To understand why, consider that we tend to enter negotiations—especially those with new counterparts—with a guarded, competitive mind-set. We stake out our positions and, because of a lack of trust, are reluctant to share information. As the negotiation unfolds, we become more trusting of our counterparts and more willing to share information about our interests and priorities. This allows us to engage in problem solving—using the information we glean to generate new possibilities.
Arming against anchors
The findings of this study suggest new advice for negotiators: to get more out of deals that involve multiple issues, avoid making the first offer until you feel comfortable with your counterpart and have had ample time to share information about your interests.
How can you convince the other party to hold off on dropping an early anchor? At the start of your talks, explain that you believe you will both end up with a better deal if you take time to explore each others’ interests and delay exchanging offers until later in the process. This doesn’t guarantee that you’ll be the first to make an offer, but it should at least improve the overall quality of your deal.
If the other side does make the first offer, how can you avoid being overly swayed by it? Base your counteroffer on the same information you would use to construct a first offer, namely your ideal outcome and your knowledge of the other party’s alternatives and likely reservation price. Ideally, you will have cultivated a strong BATNA, or best alternative to a negotiated agreement, that will give you the confidence you need to reject extreme anchors and, if no agreement seems possible, move on to your next-best option.
A caveat: The benefits of delaying first offers may not apply to single-issue negotiations in which parties have strong incentives to compete.
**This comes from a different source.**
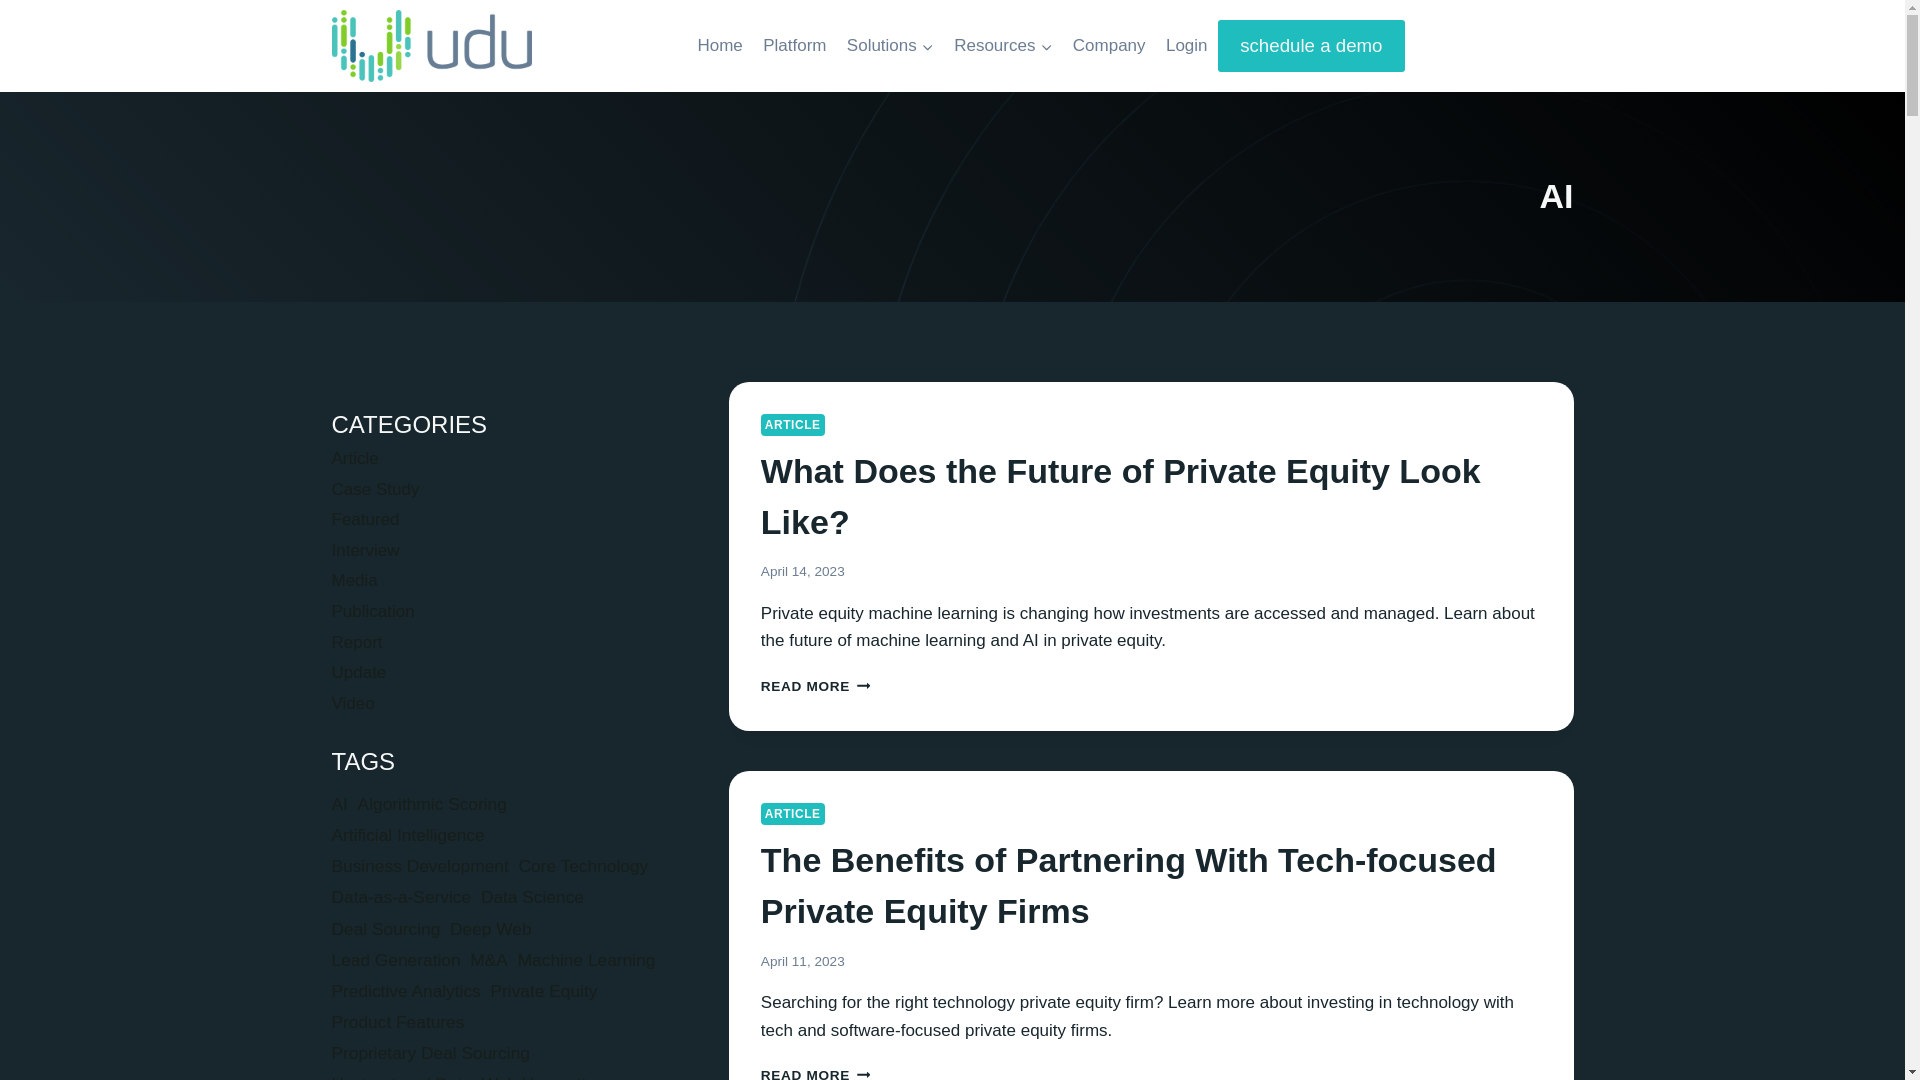 The height and width of the screenshot is (1080, 1920). Describe the element at coordinates (720, 46) in the screenshot. I see `schedule a demo` at that location.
In such situations, negotiators may have no motivation to share information, thus negating the value of late first offers.
3 takeaways about first offers
- First offers serve as potent anchors in all types of negotiations.
- Delaying the first offer until late in the process will generally benefit all parties involved in a multi-issue negotiation.
- To avoid being influenced by the other side’s anchor, stay focused on your goals and alternatives, and on their interests.